The cartoons were a symbol of the trend, he said. ”The cartoons were produced by a very right-wing newspaper in Denmark, Jyllands-Posten, and it was a part of the newspaper’s policy to make a confrontation against the culture of immigrations, mostly Muslims, that the newspaper had waged over a long period.”
Qureshi sees no formal link between the newspaper and the government, but he sees them as members of the same club.
”The cartoon that has created the most controversy, the cartoon with the turban with the bomb in, was not produced by a freelance cartoonist, it was produced by the newspaper’s own drawer,” he said. ”So the newspaper intended, intended as it wrote, to tell the Muslim community that you have to stand humiliation, you have to stand being ridiculed in the discussion.”
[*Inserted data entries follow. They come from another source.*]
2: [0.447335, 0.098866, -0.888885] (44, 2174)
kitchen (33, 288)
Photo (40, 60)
The same newspaper, he said, had earlier refused to publish cartoons of Jesus Christ, or of the holocaust. ”So this was a political statement, this was not a statement of freedom of speech.”
The right to freedom of speech cannot be questioned, Qureshi said. ”I have never questioned the newspaper’s right to print the cartoons. I think that in a democratic society, I have to as a politician protect the right of people to be stupid. It’s a right that people can misuse to do stupid things. And still you have to protect the right to do that. So I think the cartoons themselves would not have created such a mess if the other things had not followed.”
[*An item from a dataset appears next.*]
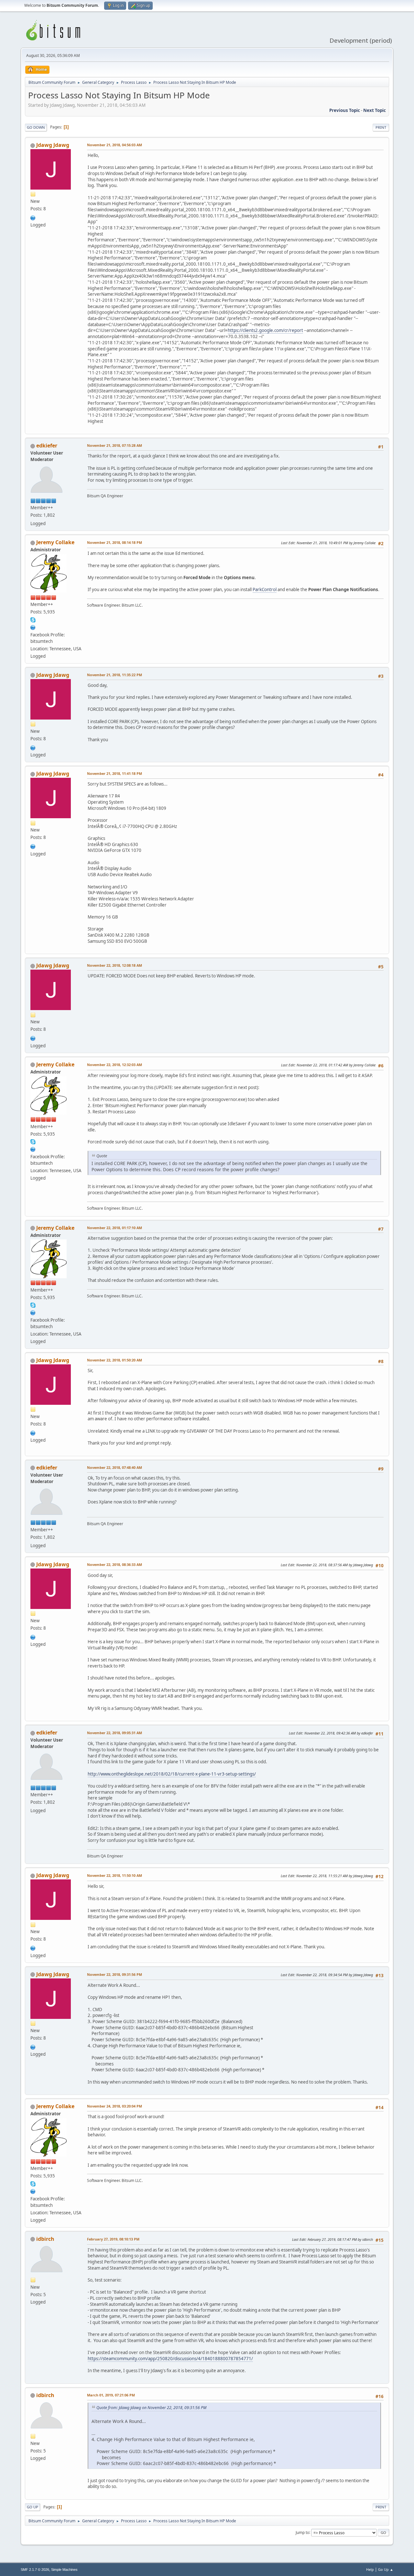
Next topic (374, 110)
Those came from the government, he said, such as the refusal by the Prime Minister to meet 11 ambassadors of Muslim countries. The anger of the Muslims was stoked also by Danish policies towards Islam that differ radically from those in other Scandinavian and European countries, he said.
”I think it’s very important to know why this happened in Denmark, and why this didn’t happen in some other country,” said the Pakistan-born Qureshi. At the root of the cartoons, the complaints and the refusal to meet the ambassadors was ”the general xenophobic tendency in Denmark.”
An estimated 150,000 Muslims in Denmark still do not have a mosque to go to.
”The approach in Norway and Sweden towards the ethnic minorities has been completely different,” Qureshi said. ”Sweden created a mosque many, many years ago in one of the biggest cities. In Denmark there is still to be built a mosque where the Muslims can go and have their prayers.”
In Sweden you have an understanding of the benefits of people who speak other languages, he said. ”In Sweden the Social Democrat Party has won the election again and again on this approach whereas in Denmark for the parties to have such influence has only made the Danish People’s Party agenda more strong, and the parties that have an international approach have become weakened by it.”
Democracy is not just about the majority’s right to decide, he said. ”It’s also about the majority’s respect for the minorities.”
In the aftermath of the controversy and the violence, Muslims are apprehensive, he said. ”I think the Muslim community right now in Denmark is very afraid that it may become a scapegoat, and that the xenophobia could increase. That is the worst scenario. And if there should come a terrorist attack in Denmark, things can blow up.”
A lot of people in Denmark are as a result very concerned about building an understanding between Muslims and the rest, Qureshi said. ”So we are seeing two levels. The government level where the government with the Danish People’s Party are keeping up the xenophobic agenda they had before the crisis started – and which was a reason for the crisis to start – and the general population which has started talking for a more human and understanding agenda.”
So alongside a xenophobic agenda ”you’re seeing a movement that is growing in the population, that is growing against that. So I think things can turn out to be in a positive atmosphere.”